You may be a redneck if… your lifetime goal is to own a fireworks stand. Jeff Foxworthy
I had the most amazing 4th of July…And, I was SOBER! I do believe it is the first 4th I have celebrated sober in many, many years! We started our day at the park and watched a very cool Veterans ceremony, then it was on to the puppet show. For a small town (pop around 30,000) the puppet show was really good and I was amazed at the quality of the puppets, they were made very much like what you would see on Sesame Street. After that there was a Christian band that did this really cool rendition of the song from Sesame Street. Yes, Sesame Street. After the celebration at the park we went to watch the fireworks on our mountain bikes with four other people that are of a like mind with maintaining their sobriety. We laughed and had so much fun! It is a very cool reminder that, yes indeed, there are things that can be a whole lot of fun without adding alcohol into the mix. I remember every detail of last night and didn’t wake up with a mind bending hangover! YAY! I hope everyone had a fabulous 4th!

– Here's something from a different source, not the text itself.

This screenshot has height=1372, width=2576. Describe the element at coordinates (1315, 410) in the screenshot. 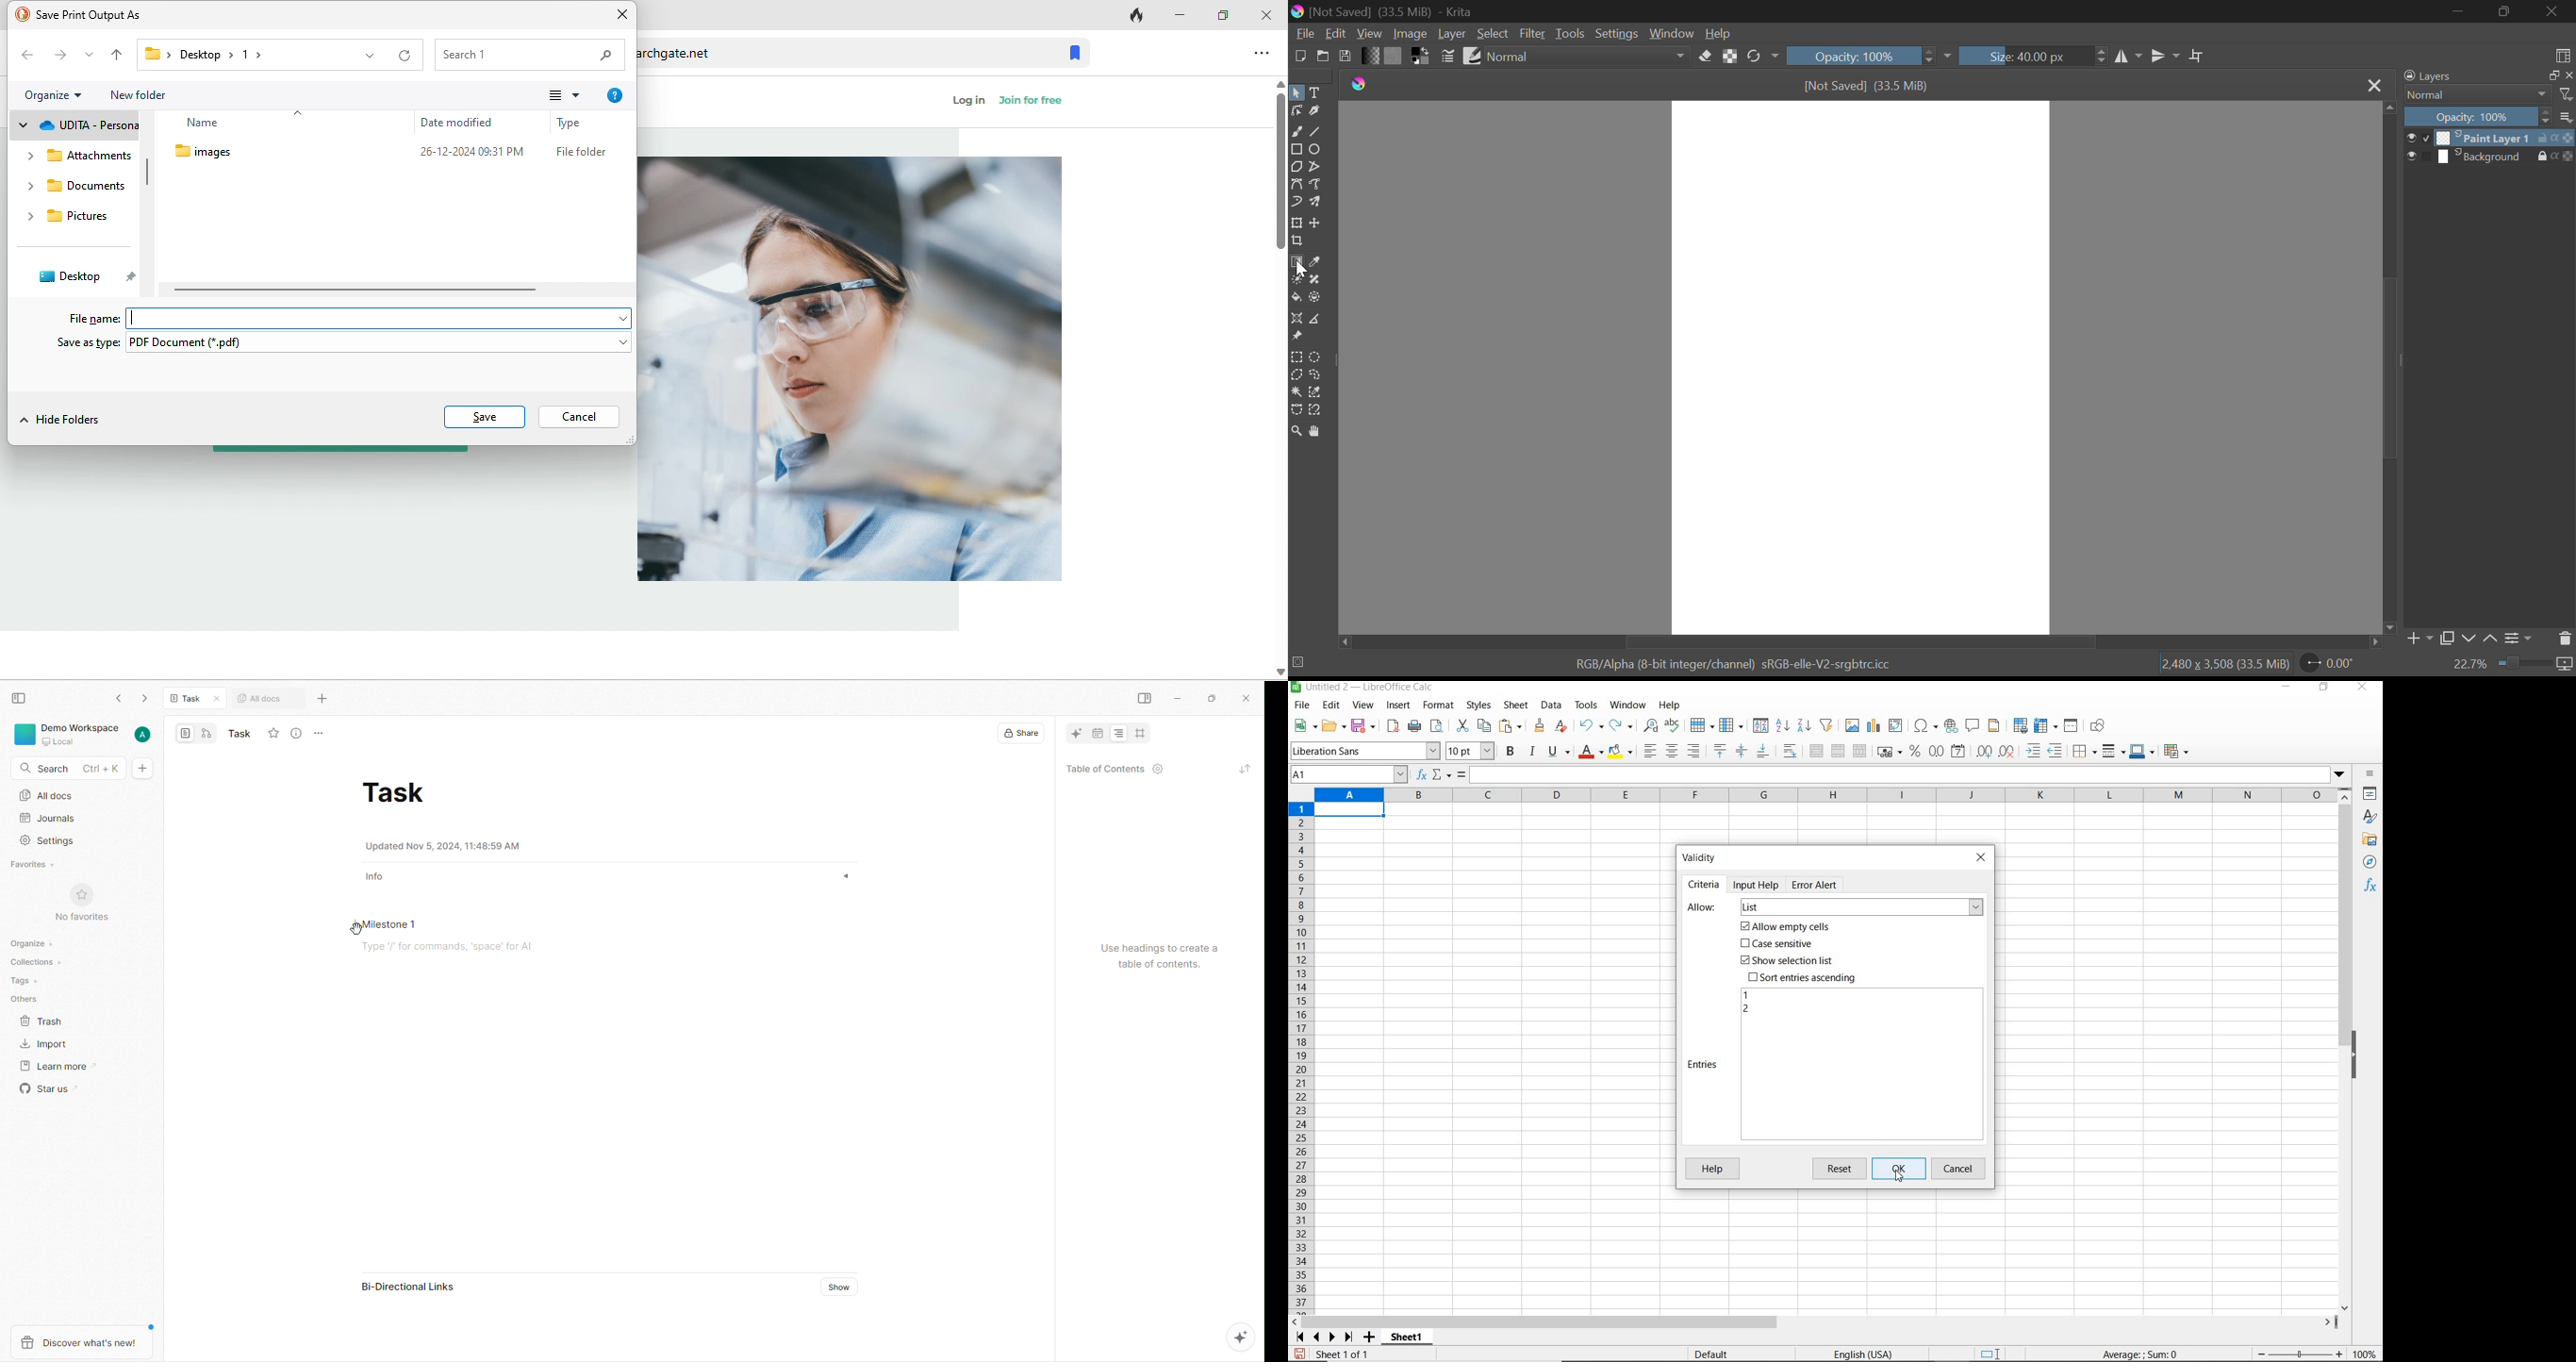

I see `Magnetic Selection` at that location.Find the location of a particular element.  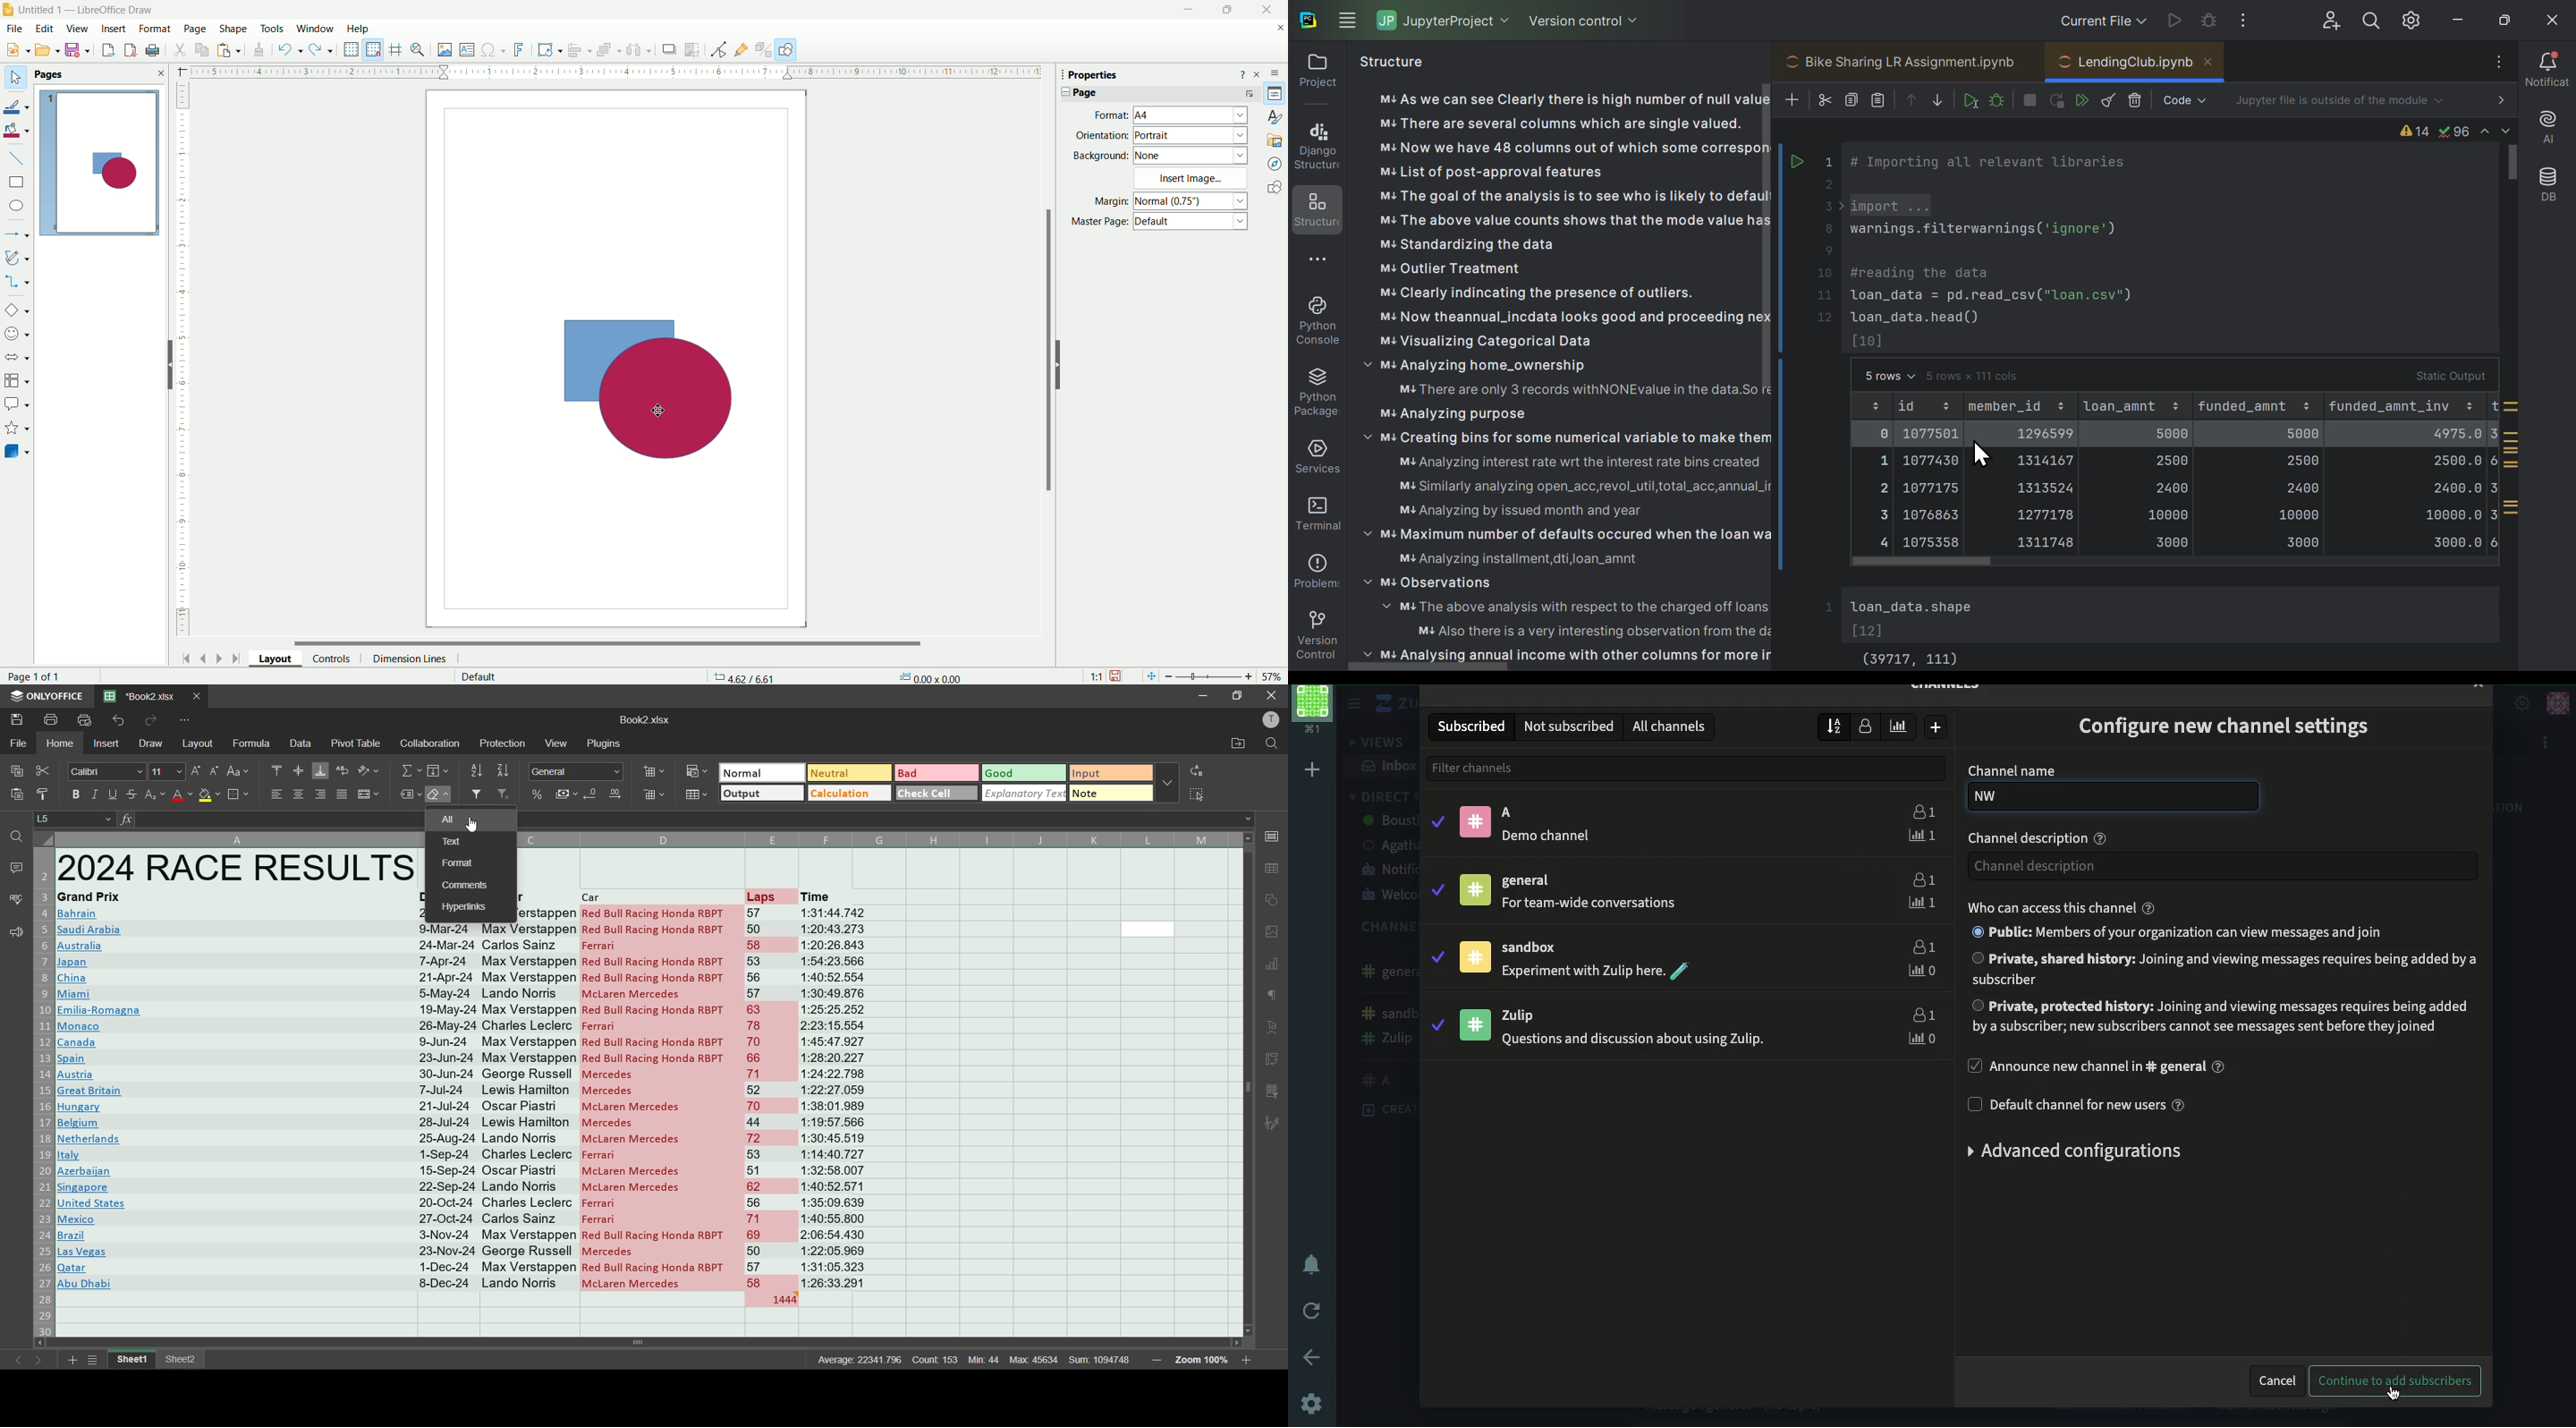

align bottom is located at coordinates (319, 768).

When the spirits are low, when the day appears dark, when work becomes monotonous, when hope hardly seems worth having, just mount a bicycle and go out for a spin down the road, without thought on anything but the ride you are taking. ~Arthur Conan Doyle
The last two weeks has been such an incredibly fruitful time, but I have hardly taken time out of my work schedule to take care of myself or spend time with other people. Yesterday was a day of work from the time I arose until I finally quit around 11 pm last night. The day had been intensely hot and when I finished up with the last song of the night I decided to go for a little midnight bike ride. Oh it was so cool and refreshing! We went down to the river and rode the green belt. The moon was showing part of it’s pretty face, the air was sweet and refreshing and all the cares of the day dropped away as if they had never been there. I didn’t even mind getting stopped by the bicycle police for not having a headlight on my bike! The joy of a bike ride can be such a release after a day of intense work. If you don’t believe me you should try it sometime.